実際マジで死ぬかと思った。右肩に瑠美、後ろに真緒、左肩に紗良(気絶)を担いで折り返し地点から走って来たのだ。流石につかれた。
「ほんとにもう無理……」(瑠美)
「もうやだよぉ!」(真白)
瑠美と真白は泣きながら、美来の胸でナデナデと撫でられながら泣いていた。そんな感じでみんな疲れていた。
「陸、大丈夫か?」
すると隣で優斗がはなしかけてきた。
「何とか……」
「にしても、アレ捨てて来れば良かったんじゃないのか?」
優斗がアレと指を指した方向にはやはり、真緒がいた。
「俺も捨てようとしたんだけど、真緒がどうやっても離さなかったんだよ」
優斗は陸の言葉を聞くと、なるほど…という感じで苦笑いをした。
そんな優斗とたわいもない話をしていると、
「あ……あの!」
森の方から声が聞こえた。
「「え?」」
みんなが森の方を見た。
すると森の中から、幽霊の仮装をした菜乃葉が出てきた。
「みんな何してるの?」
キョトンとこちらを見る菜乃葉を見た陸は、恐怖より驚きが出てきた。
「いや、そっちこそ……何してるの?」
「私はアレ(真緒)に頼まれて、幽霊役やってたのに、みんな叫びながらどっか行くんだもん。
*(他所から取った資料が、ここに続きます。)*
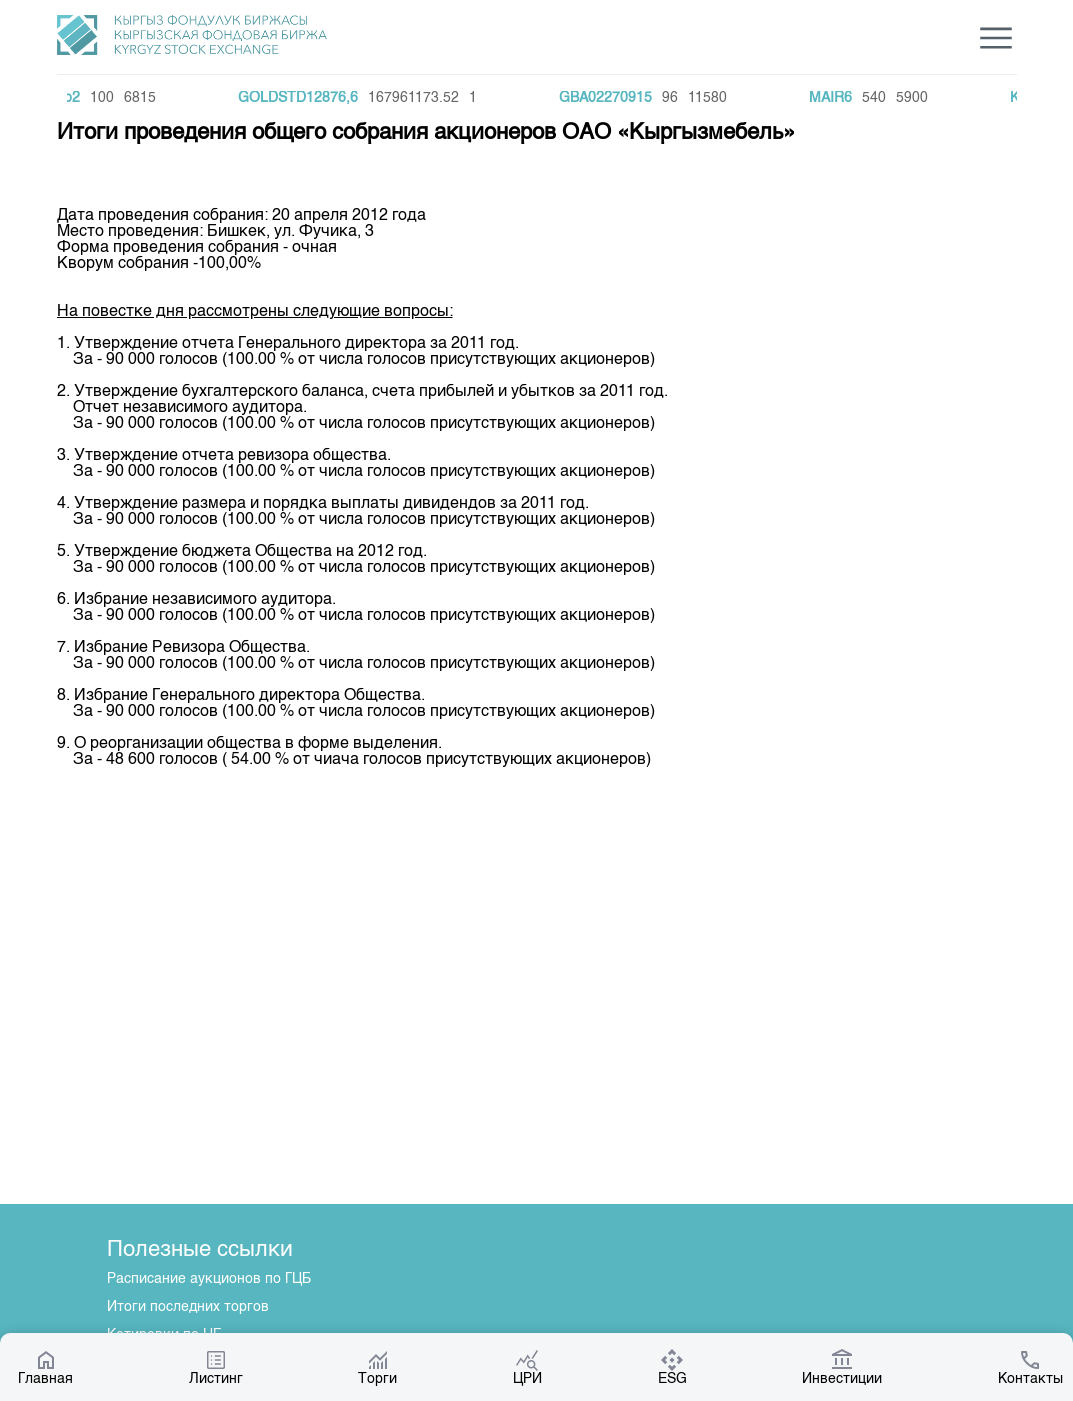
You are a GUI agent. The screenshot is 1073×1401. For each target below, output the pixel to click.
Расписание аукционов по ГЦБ (209, 1279)
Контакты (1030, 1367)
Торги (377, 1367)
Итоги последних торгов (188, 1307)
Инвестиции (842, 1367)
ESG (672, 1367)
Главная (45, 1367)
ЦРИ (527, 1367)
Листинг (216, 1367)
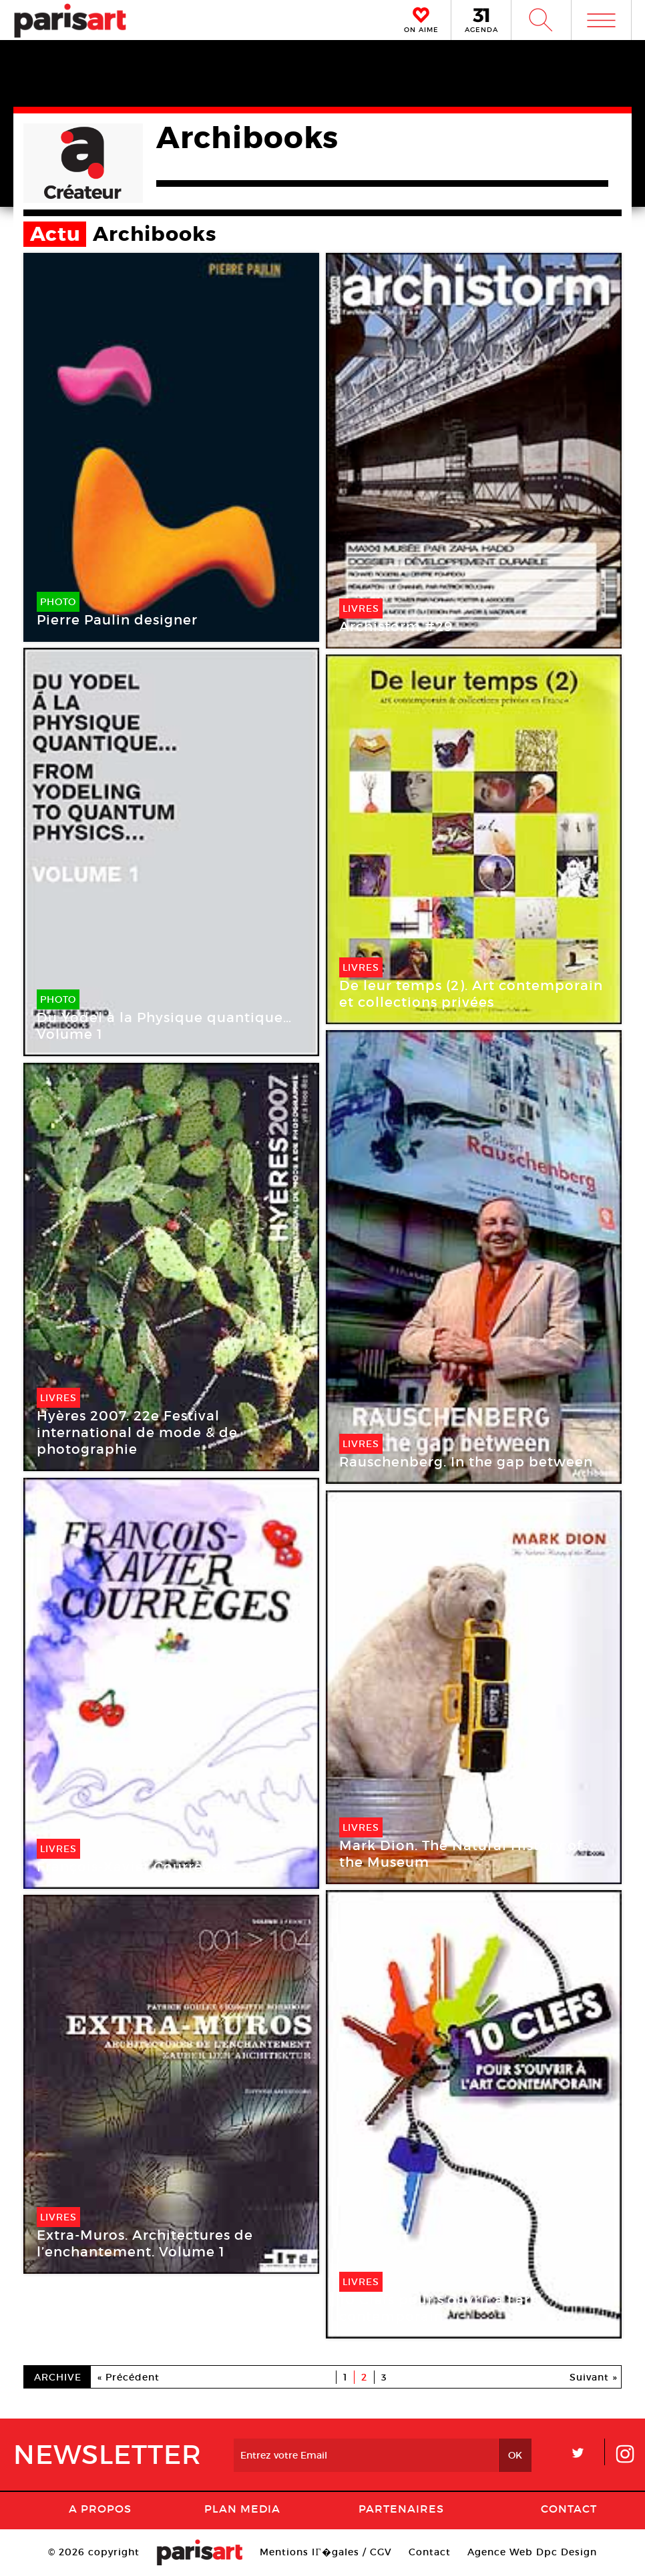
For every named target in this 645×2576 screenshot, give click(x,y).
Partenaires (401, 2508)
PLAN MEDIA (242, 2508)
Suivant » (594, 2377)
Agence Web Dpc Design (532, 2552)
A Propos (100, 2508)
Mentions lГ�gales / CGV (325, 2552)
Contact (569, 2508)
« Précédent (128, 2377)
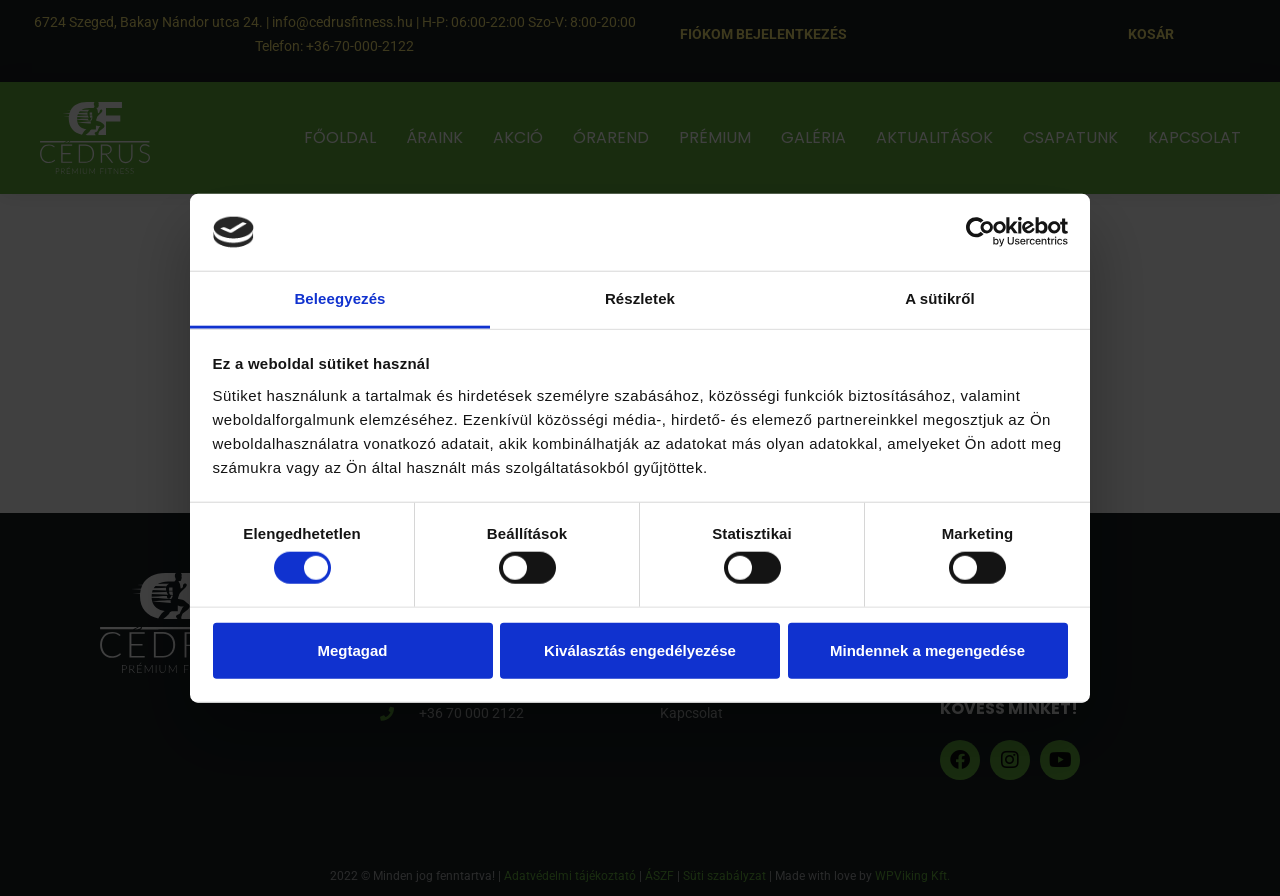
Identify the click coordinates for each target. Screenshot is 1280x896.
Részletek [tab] (640, 298)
私まだ、何もしてないのに……」
その言葉に陸たちは背筋が凍った。
あの幽霊は……つまり、本物だった。
それが分かった瞬間全員が、宿の方へ走った。美来が瑠美、真白を担ぎ、陸は真緒、紗良を担いだ。
ちなみに優斗から後で聞いたが、ババアは先に帰ってたらしい。理由は寒かったらしい。